[Collected data entries]
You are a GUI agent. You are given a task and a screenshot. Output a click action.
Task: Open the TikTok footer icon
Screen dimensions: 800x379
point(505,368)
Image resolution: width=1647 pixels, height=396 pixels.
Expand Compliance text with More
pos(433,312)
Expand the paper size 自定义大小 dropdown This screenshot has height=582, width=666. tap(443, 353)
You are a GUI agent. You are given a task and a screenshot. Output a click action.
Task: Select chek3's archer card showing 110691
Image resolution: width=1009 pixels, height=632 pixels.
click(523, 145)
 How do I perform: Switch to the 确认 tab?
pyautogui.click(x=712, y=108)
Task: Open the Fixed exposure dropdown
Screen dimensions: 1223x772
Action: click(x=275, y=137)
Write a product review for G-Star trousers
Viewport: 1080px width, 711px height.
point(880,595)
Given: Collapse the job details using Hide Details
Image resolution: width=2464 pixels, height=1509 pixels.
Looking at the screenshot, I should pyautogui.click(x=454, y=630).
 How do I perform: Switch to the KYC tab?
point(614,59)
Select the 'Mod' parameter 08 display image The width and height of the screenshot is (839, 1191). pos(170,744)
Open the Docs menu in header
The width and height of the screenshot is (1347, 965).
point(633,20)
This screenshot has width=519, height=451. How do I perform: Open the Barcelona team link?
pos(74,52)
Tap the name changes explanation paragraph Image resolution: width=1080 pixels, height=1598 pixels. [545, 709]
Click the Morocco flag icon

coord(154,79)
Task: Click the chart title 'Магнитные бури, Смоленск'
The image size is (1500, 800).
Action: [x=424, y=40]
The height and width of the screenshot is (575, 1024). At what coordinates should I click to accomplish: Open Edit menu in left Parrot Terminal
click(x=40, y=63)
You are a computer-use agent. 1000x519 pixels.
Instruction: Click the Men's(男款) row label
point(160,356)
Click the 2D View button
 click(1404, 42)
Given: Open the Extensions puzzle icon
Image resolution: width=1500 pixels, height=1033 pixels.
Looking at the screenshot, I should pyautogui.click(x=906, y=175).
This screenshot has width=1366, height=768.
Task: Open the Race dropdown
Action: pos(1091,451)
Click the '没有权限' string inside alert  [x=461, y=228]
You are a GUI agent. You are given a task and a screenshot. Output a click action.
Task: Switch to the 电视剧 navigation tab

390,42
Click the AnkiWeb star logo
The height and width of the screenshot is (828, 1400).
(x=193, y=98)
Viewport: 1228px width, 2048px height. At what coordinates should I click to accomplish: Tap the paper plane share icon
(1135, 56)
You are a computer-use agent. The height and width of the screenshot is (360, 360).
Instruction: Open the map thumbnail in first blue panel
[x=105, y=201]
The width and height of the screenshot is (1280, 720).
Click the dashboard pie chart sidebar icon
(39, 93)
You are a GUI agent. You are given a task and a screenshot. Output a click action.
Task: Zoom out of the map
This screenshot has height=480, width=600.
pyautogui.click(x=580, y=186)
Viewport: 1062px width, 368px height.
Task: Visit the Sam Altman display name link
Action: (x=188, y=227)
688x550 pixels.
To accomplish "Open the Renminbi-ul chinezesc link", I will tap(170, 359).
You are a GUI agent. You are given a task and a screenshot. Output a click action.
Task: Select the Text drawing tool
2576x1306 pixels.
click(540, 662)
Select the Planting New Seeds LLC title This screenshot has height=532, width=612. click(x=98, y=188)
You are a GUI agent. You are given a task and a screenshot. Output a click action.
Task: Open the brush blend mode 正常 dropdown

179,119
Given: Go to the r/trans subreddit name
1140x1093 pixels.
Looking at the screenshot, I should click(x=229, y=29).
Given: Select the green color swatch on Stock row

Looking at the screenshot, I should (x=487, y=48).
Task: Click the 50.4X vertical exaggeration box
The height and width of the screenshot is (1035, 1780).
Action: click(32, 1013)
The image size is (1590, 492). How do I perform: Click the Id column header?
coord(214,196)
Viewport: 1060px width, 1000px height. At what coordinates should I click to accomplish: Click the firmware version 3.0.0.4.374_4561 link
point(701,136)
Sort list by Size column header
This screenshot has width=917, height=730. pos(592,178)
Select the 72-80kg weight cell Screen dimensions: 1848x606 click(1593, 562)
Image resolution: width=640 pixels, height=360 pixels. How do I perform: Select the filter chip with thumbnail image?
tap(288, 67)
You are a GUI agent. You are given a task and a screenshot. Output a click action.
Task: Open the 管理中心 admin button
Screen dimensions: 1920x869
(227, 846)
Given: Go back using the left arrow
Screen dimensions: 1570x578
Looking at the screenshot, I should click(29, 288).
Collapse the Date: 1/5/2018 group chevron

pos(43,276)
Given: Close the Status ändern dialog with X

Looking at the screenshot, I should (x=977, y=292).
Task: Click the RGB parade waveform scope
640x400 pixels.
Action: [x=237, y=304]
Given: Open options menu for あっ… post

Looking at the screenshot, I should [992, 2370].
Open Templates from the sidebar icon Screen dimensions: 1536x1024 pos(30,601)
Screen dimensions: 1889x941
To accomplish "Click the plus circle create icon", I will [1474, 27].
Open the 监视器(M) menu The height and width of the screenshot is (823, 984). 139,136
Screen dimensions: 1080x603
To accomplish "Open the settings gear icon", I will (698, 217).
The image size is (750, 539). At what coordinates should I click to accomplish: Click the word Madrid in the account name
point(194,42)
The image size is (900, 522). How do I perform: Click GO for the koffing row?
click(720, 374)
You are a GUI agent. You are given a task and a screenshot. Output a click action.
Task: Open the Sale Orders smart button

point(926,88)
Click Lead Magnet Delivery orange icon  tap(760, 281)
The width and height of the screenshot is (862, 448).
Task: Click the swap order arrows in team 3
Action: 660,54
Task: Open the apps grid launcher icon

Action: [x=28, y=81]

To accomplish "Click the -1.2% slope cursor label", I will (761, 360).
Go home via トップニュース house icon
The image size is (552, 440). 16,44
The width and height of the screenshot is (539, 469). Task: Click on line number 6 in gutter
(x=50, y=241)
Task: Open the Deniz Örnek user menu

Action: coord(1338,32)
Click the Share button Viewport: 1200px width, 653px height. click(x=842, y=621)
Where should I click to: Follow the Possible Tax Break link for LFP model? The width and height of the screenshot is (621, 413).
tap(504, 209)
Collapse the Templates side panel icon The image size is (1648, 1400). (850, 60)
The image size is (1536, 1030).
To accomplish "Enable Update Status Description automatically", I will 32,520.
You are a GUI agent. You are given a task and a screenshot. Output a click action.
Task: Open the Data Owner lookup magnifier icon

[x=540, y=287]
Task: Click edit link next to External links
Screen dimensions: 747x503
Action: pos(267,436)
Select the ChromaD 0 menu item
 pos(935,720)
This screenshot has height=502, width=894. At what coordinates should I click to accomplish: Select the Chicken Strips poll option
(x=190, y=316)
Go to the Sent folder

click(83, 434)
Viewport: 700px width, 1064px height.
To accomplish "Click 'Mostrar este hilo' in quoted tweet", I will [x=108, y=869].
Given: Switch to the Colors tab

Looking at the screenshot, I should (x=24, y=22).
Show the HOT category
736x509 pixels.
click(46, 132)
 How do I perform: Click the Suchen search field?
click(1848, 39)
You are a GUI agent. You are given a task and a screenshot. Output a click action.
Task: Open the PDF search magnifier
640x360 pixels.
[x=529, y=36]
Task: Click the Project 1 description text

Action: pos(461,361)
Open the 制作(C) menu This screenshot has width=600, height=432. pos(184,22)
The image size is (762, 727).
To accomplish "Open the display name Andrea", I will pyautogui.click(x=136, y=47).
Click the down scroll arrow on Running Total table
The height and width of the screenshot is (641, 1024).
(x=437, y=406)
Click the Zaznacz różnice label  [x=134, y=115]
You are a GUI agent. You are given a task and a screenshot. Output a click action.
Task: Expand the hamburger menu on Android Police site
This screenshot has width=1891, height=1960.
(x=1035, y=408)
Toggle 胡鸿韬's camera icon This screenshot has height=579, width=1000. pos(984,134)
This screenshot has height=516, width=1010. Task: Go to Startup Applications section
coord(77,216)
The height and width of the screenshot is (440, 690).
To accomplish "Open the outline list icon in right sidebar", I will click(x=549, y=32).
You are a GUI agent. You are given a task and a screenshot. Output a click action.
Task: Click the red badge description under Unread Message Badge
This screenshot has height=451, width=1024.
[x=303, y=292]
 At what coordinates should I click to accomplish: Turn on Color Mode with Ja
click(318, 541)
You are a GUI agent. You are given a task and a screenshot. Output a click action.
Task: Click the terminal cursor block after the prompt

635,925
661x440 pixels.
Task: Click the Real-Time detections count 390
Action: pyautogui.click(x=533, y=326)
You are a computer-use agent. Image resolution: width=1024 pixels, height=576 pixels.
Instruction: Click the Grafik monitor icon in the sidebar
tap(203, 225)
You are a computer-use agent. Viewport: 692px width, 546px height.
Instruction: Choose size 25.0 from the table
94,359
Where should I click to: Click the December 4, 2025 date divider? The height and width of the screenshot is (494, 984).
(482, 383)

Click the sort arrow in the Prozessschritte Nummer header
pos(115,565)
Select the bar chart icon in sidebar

**Aim of the exercise**
Match on "using" and copy out every line of the entries that contains it.

**Exercise answer**
Given: Collapse the job details using Hide Details
Given: Go back using the left arrow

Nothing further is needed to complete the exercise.